Multiple reports have identified the prognostic relevance of achieving an EMR at 3 and 6 months after starting TKI therapy. Marin and colleagues reported that in 282 imatinib-treated patients, there was a significant improvement in 8-year OS, progression-free survival (PFS), and cumulative incidence of CCyR and CMR in patients who had BCR-ABL1 transcripts < 9.84% IS after 3 months on treatment.²⁴This data highlights the importance of early molecular monitoring in order to ensure the best outcomes for patients with CP-CML.

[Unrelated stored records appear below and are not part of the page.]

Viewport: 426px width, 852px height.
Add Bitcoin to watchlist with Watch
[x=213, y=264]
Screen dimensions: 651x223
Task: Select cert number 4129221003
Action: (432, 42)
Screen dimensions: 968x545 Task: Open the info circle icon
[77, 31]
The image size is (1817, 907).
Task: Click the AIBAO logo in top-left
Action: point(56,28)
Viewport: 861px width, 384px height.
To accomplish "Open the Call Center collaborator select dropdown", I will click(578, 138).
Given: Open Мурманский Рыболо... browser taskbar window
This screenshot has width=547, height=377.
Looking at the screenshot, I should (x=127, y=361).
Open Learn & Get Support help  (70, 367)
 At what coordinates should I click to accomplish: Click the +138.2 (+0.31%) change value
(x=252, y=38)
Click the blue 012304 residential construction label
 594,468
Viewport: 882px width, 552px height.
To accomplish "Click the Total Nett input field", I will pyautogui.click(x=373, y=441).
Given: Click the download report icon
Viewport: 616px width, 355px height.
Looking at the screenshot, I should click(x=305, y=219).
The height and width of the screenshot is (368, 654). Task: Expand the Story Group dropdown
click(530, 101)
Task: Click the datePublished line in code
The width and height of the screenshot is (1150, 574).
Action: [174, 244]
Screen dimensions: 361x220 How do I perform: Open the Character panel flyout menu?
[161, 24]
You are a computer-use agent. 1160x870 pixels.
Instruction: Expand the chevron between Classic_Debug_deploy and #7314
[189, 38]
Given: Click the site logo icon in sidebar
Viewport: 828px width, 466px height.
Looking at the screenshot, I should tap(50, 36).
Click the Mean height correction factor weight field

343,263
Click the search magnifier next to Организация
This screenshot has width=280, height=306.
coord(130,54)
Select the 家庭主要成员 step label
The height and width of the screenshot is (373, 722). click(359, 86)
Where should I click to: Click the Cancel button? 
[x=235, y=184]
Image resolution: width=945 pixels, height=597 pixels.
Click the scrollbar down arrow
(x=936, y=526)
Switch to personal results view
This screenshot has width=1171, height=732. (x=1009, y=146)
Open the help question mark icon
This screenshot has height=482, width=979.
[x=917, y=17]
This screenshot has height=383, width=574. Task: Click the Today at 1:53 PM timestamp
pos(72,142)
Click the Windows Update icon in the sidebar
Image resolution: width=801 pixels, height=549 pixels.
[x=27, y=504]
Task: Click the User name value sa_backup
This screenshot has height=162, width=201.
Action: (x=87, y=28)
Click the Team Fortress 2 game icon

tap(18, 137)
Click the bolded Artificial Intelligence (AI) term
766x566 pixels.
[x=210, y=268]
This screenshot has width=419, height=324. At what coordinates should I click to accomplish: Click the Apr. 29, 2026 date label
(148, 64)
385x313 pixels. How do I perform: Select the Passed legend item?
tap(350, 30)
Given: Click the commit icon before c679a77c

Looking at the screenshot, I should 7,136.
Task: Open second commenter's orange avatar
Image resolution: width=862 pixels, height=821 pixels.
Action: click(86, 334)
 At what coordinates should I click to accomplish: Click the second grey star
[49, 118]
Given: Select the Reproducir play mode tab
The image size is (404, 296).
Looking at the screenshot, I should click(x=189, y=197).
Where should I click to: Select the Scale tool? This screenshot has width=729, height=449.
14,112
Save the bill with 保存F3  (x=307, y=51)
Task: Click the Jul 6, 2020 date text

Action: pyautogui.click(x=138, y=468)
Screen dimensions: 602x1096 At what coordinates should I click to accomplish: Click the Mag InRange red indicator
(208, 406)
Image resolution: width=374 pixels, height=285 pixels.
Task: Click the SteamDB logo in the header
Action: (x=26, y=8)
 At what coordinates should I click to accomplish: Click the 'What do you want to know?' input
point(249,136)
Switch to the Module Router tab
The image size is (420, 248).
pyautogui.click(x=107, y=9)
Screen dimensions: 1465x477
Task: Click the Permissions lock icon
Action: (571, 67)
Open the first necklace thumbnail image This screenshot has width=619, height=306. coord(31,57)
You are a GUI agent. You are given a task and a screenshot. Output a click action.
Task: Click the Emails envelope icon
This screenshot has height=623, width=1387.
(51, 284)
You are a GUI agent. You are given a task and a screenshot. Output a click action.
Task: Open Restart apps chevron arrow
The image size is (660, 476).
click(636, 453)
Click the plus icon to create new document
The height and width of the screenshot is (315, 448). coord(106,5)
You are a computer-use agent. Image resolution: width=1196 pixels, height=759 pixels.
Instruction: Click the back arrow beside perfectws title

The NCCN CML guidelines and ELN recommendations both agree that an ideal response after 3 months on a TKI is BCR-ABL1 transcripts < 10% IS, but treatment is not considered to be failing at this point if the patient marginally misses this milestone. After 6 months on treatment, an ideal response is considered BCR-ABL1 transcripts < 1%–10% IS. Ideally, patients will have BCR-ABL1 transcripts < 0.1%–1% IS by the time they complete 12 months of TKI therapy, suggesting that these patients have at least achieved a CCyR.^19,22 Even after patients achieve these early milestones, frequent monitoring by RQ-PCR is required to ensure that they are maintaining their response to treatment. This will help to ensure patient compliance with treatment and will also help to identify a select subset of patients who could potentially be considered for an attempt at TKI cessation (not discussed in detail here) after a minimum of 3 years on therapy.^19,25

Selecting First-line TKI Therapy

Selection of the most appropriate first-line TKI for newly diagnosed CP-CML patients requires incorporation of many patient-specific factors. These factors include baseline karyotype and confirmation of CP-CML through bone marrow biopsy, Sokal or EURO risk score, and a thorough patient history, including a clear understanding of the patient’s comorbidities. The adverse effect profile of all TKIs must be considered in conjunction with the patient’s ongoing medical issues in order to decrease the likelihood of worsening their current symptoms or causing a severe complication from TKI therapy.